キュレーションとは何か、同じ作品がキュレーションによってどういう意味を持つのか、これまで行われてきたキュレーションに対して異なる新たな価値観を提示することの興味、意味を指摘している。長谷川は「作品はそのままで存在するのではなく、鑑賞するという体験を通して初めて芸術作品として存在する。どのような空間、文脈、関係性で見せられるかによって、体験は異なる」としている。つまり、芸術作品と鑑賞者の間にキュレーターの副次的クリエーションが大きな意味を持つとしている。
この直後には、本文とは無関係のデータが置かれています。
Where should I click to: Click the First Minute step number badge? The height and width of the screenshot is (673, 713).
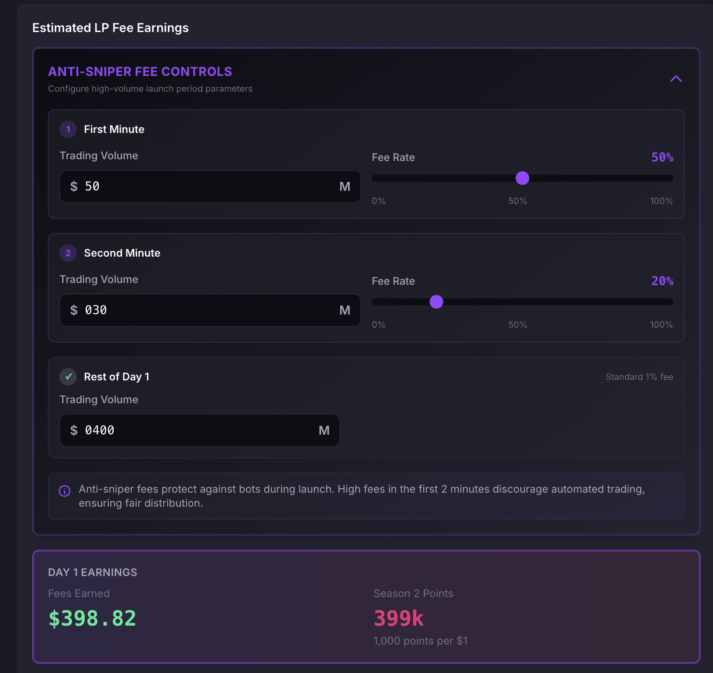(x=68, y=129)
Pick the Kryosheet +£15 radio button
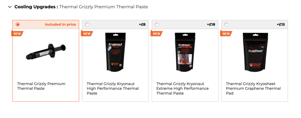Image resolution: width=301 pixels, height=118 pixels. (x=227, y=25)
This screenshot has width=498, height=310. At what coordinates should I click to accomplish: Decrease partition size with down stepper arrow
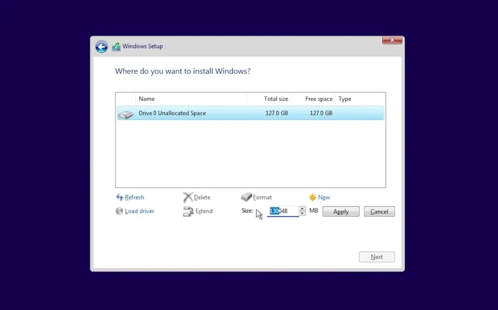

長谷川が多く関わってきた現代美術においては、作家に対してキュレーターは、常に応援団ではなく批評的プロデューサーとして、批判と称賛を交互にくりだすことで、作家の気分と動機を高める。そのやり取りの中で、最後は作家が勝利するというシナリオを演じる。しかし鑑賞者は、そのキュレーションの具体的なワーキングを意識することなく作品の鑑賞に没頭する。キュレーターとはそういう存在である。

『キュレーション 知と感性を揺さぶる力』は、キュレーションは何かという問いを、豊富な体験をもとに具体的に示して答えている。結果、キュレーションもまた重要なクリエーションであることを知る。